Task item » Please copy out all lines of the entries that contain the word "computer".

Data for analysis »
·····
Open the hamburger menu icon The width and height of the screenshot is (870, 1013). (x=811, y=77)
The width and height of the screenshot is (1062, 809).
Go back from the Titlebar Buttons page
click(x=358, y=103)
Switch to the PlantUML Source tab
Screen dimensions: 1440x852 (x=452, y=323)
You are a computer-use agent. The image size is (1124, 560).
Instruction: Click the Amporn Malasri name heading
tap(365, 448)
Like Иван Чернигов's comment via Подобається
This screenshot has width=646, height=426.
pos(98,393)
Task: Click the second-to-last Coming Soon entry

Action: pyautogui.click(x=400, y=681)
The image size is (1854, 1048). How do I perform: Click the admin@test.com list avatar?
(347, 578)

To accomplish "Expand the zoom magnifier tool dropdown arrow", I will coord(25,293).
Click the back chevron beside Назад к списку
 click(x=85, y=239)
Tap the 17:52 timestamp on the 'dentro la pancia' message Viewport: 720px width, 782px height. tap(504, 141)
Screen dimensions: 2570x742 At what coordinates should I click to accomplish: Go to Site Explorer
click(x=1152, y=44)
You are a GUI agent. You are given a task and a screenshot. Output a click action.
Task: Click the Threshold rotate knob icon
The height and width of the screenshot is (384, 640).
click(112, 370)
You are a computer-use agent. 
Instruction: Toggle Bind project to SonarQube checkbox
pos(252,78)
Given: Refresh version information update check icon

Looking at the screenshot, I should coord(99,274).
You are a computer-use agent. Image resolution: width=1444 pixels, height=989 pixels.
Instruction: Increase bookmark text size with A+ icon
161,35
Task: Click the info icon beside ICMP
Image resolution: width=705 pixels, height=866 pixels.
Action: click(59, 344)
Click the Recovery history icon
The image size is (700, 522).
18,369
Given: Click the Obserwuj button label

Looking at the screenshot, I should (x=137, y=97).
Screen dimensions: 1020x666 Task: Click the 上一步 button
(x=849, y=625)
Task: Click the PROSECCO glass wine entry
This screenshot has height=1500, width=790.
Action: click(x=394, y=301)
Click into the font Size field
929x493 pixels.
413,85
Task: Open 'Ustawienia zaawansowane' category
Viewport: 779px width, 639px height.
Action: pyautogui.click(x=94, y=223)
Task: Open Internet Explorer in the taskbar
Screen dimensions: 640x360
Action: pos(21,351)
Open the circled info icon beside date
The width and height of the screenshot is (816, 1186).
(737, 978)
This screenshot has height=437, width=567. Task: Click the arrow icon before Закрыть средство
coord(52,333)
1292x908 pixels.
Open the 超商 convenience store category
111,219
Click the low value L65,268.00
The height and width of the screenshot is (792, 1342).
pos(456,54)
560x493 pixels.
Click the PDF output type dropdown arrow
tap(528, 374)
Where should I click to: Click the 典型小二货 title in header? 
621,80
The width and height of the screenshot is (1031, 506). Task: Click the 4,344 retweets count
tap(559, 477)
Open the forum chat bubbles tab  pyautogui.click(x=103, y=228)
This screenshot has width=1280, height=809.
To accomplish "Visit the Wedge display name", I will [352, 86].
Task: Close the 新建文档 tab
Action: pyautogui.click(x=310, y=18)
·····
Output for this task »
You are a computer-use agent. The image size is (1124, 560).
You are a computer-use agent. 
You are a computer-use agent. Image resolution: width=1444 pixels, height=989 pixels.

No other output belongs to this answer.